=== Task description ===
The response must consist of each line in the listing that has the word "agent" in it.

-*-*-

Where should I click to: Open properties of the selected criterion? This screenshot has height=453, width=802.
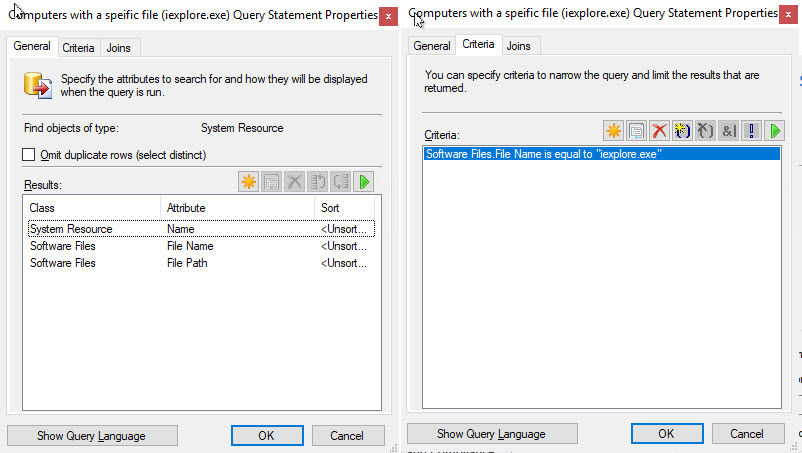[x=636, y=131]
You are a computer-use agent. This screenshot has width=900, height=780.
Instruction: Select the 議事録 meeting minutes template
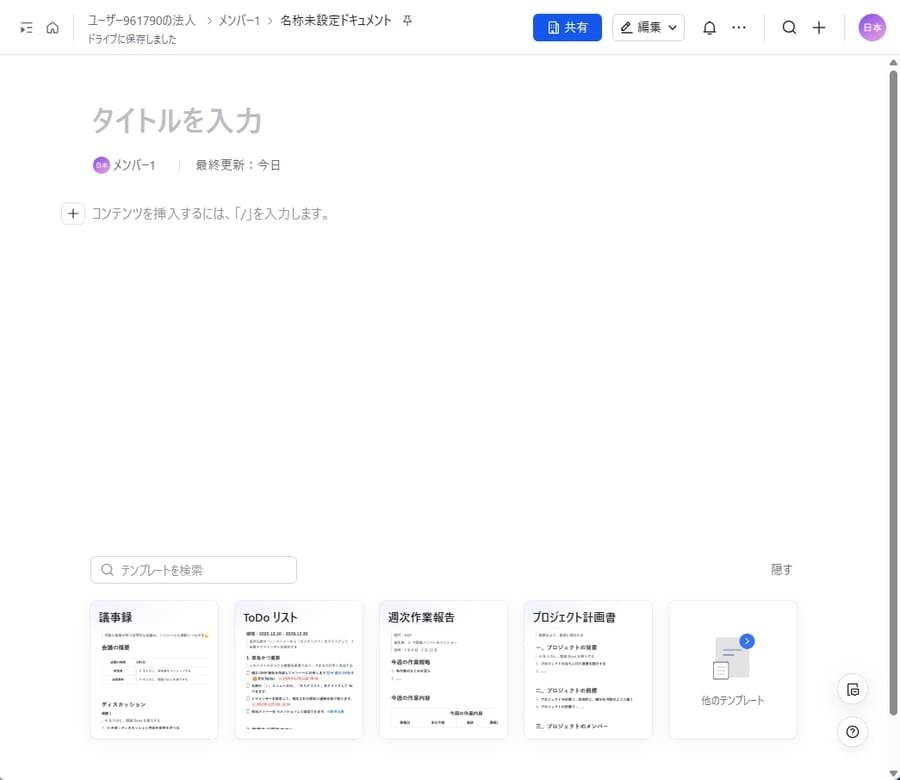153,670
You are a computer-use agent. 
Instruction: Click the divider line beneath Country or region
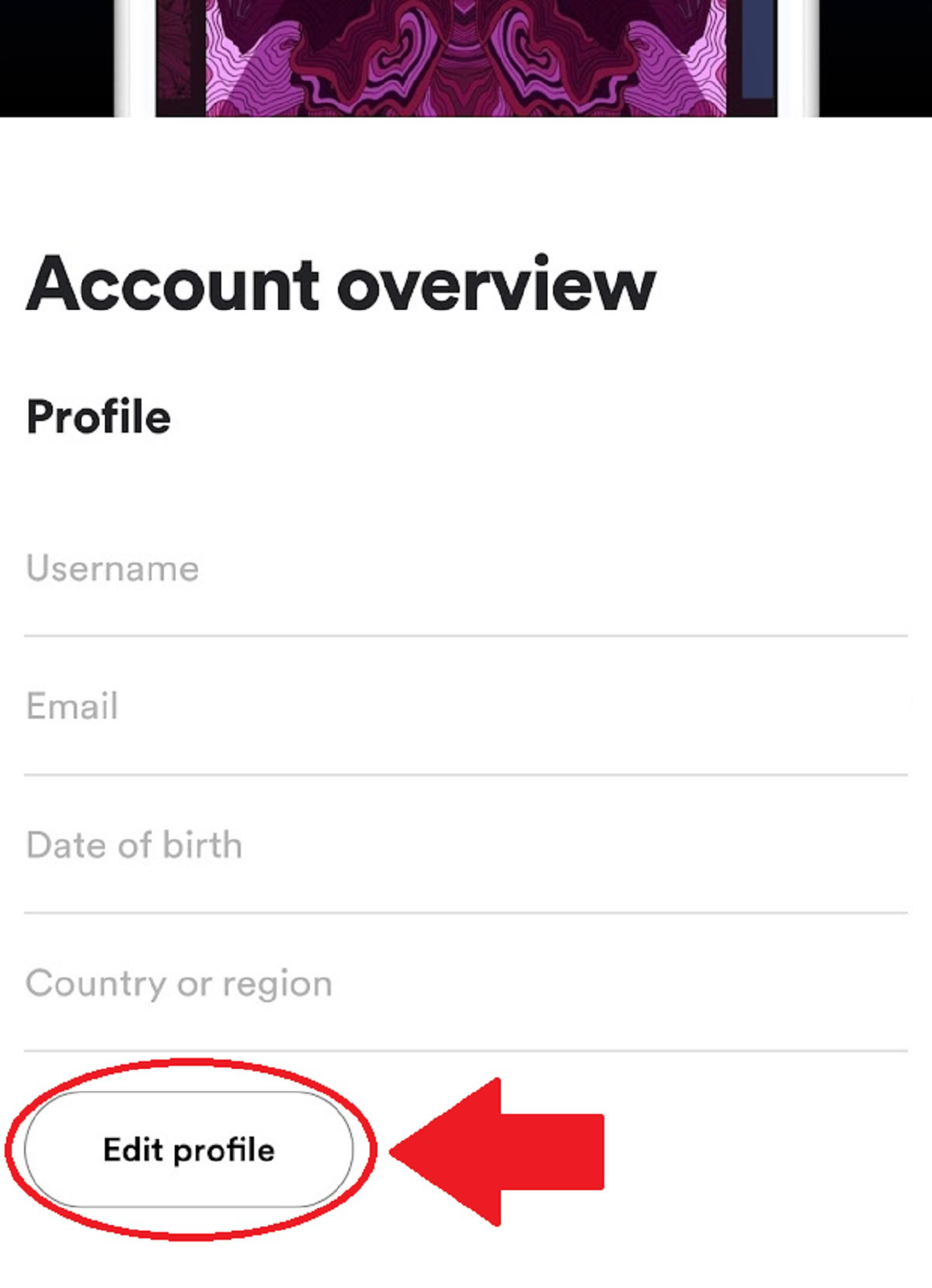pos(466,1051)
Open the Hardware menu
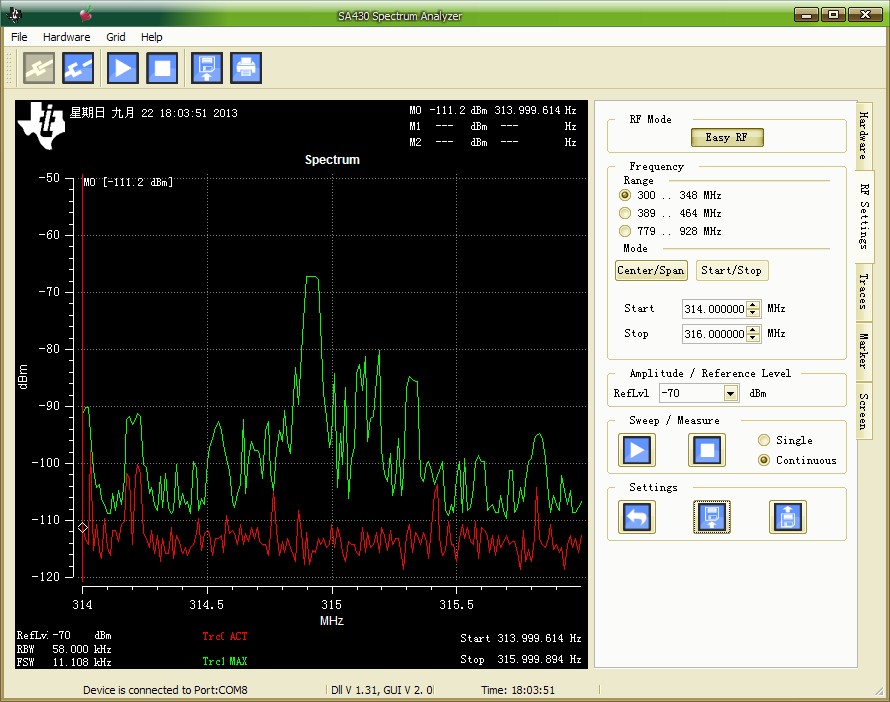This screenshot has width=890, height=702. [x=66, y=37]

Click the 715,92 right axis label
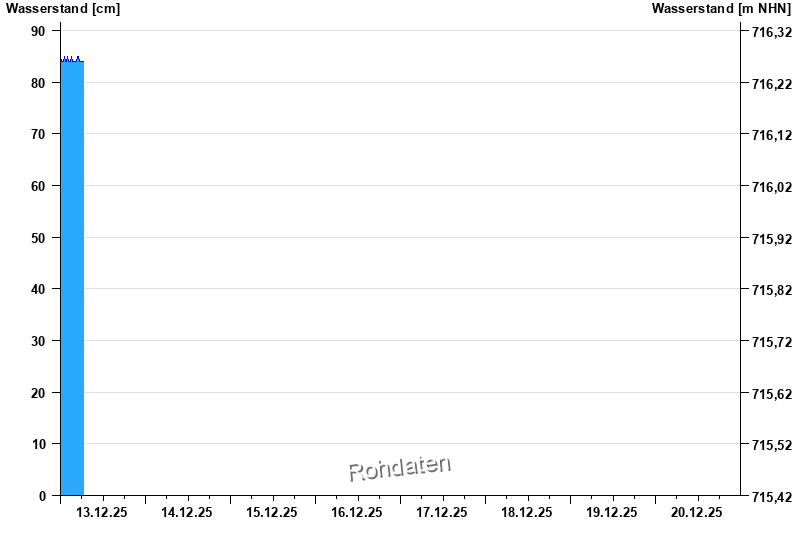pos(771,239)
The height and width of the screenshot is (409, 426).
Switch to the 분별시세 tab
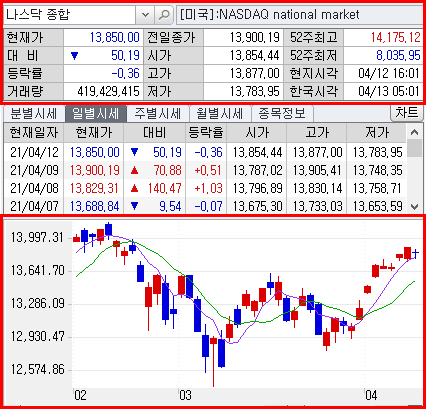tap(34, 114)
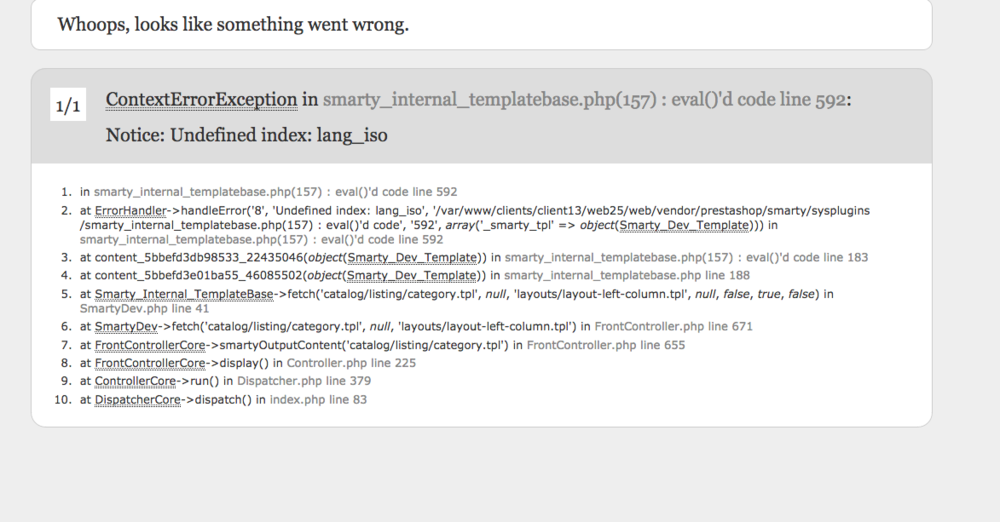Click ErrorHandler class in trace line 2

[126, 210]
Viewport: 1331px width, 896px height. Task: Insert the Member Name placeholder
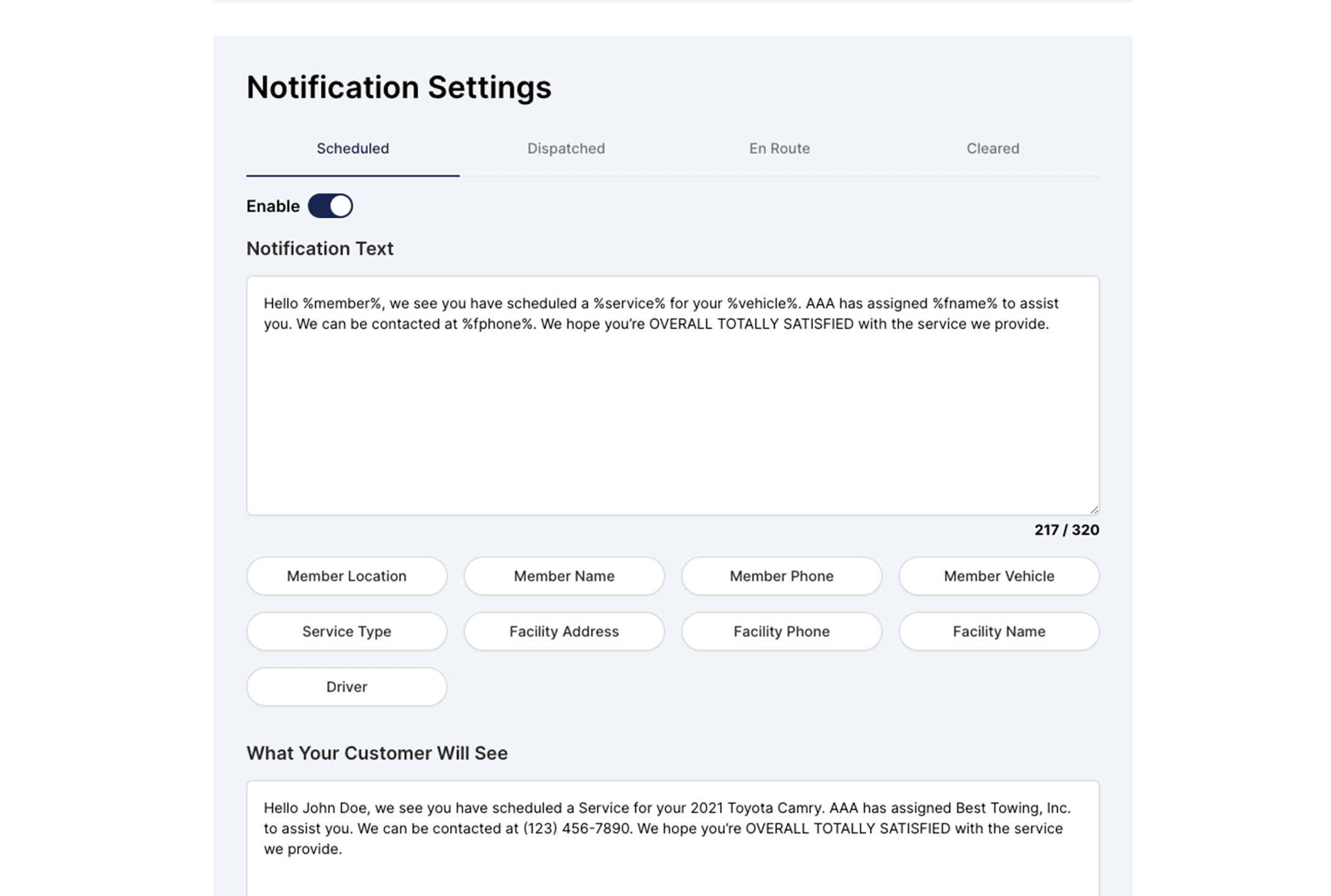(564, 576)
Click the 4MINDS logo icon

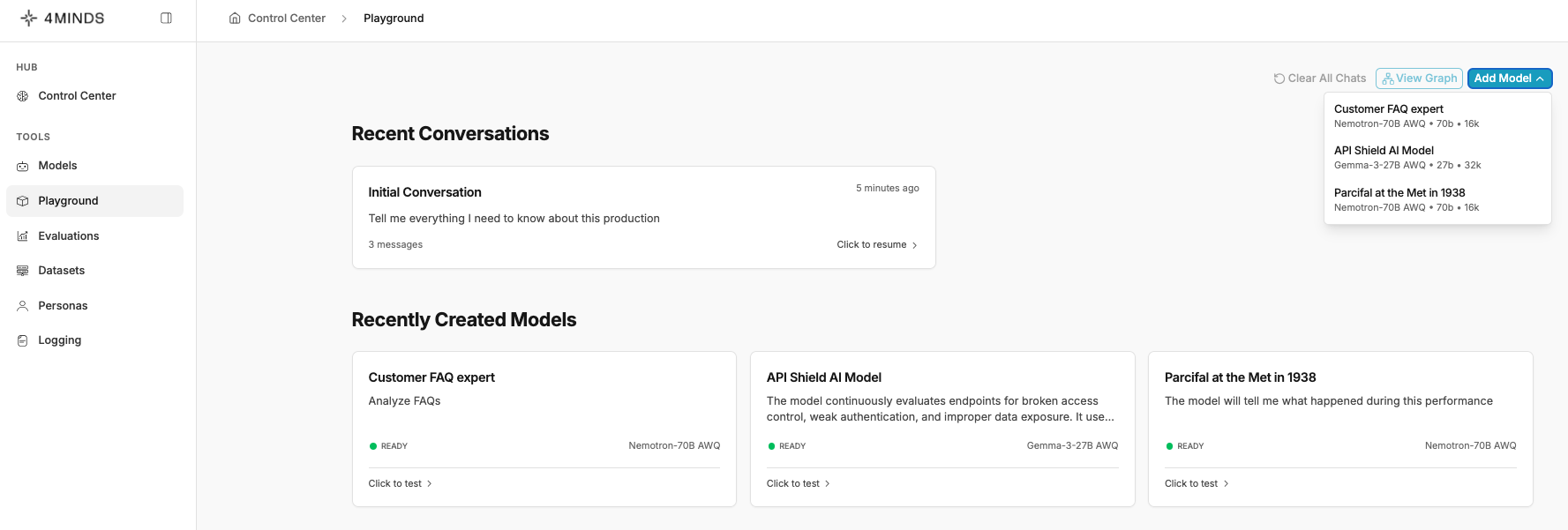[29, 18]
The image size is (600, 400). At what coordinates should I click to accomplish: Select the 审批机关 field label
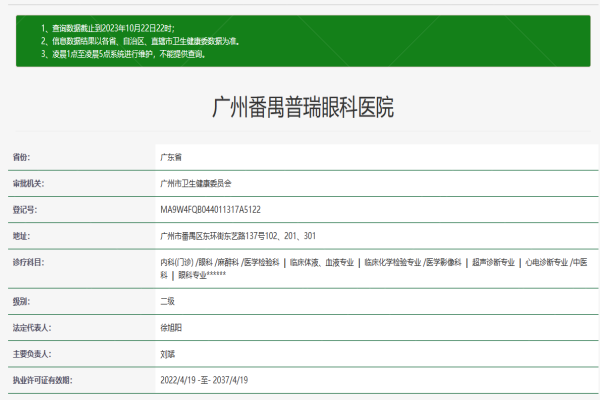pyautogui.click(x=29, y=184)
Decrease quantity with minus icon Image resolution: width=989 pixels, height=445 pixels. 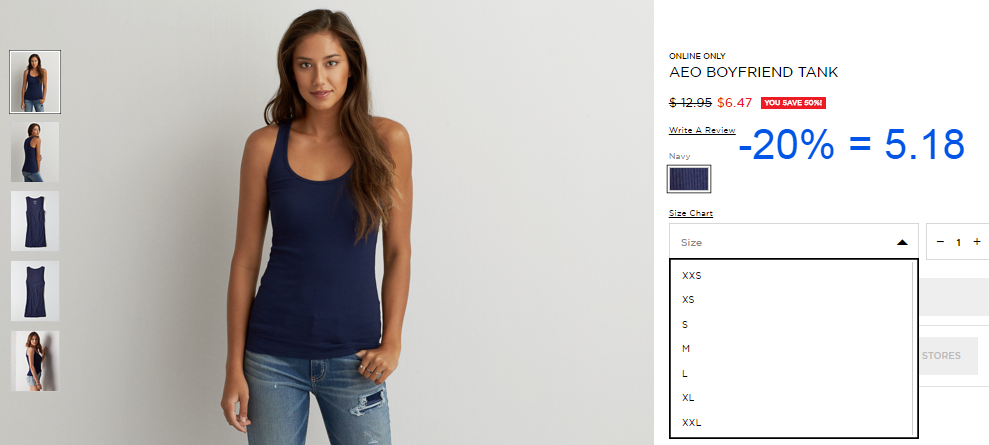[x=940, y=241]
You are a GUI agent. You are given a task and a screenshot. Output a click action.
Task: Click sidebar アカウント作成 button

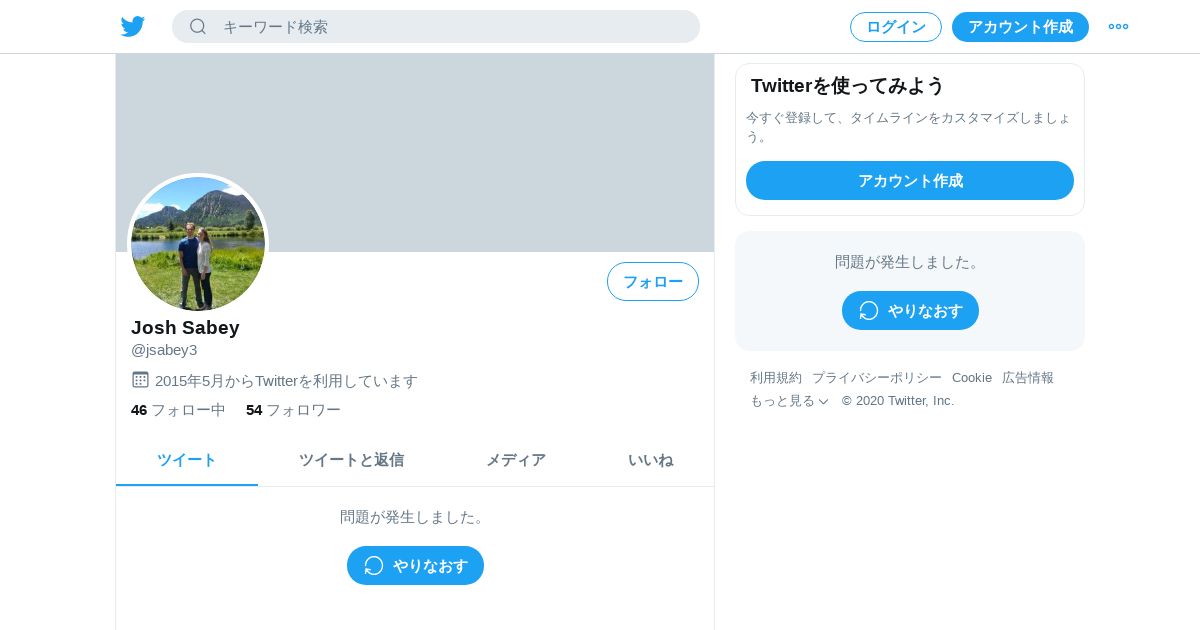(910, 181)
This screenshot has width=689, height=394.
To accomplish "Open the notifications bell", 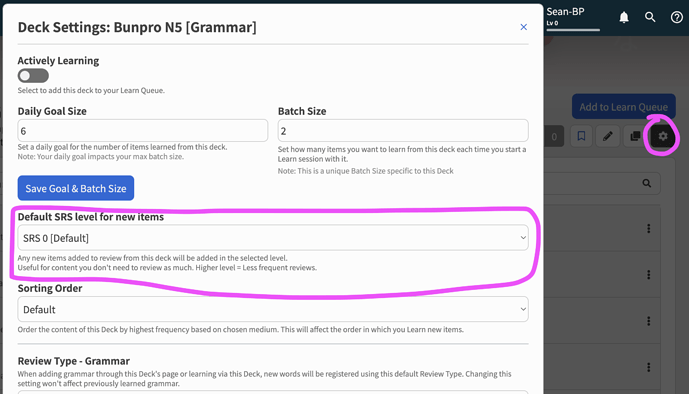I will point(624,17).
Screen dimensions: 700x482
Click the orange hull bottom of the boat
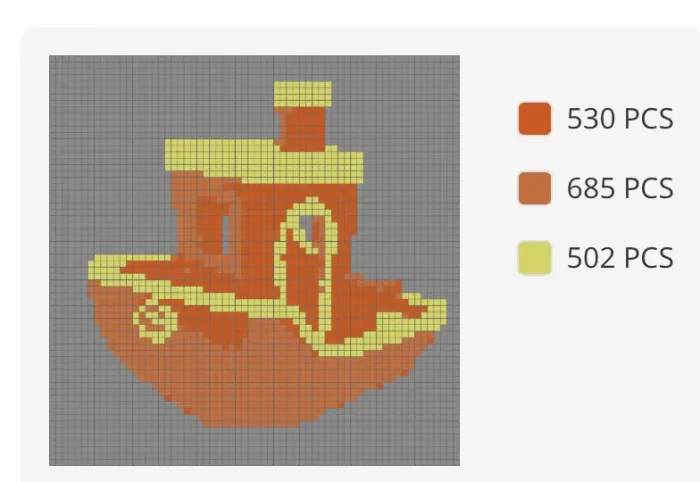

-*-*-

=== Expected answer ===
You are a computer-use agent. This screenshot has width=900, height=780.
You are a computer-use agent. 
You are a GUI agent. You are given a task and a screenshot. Output a click action.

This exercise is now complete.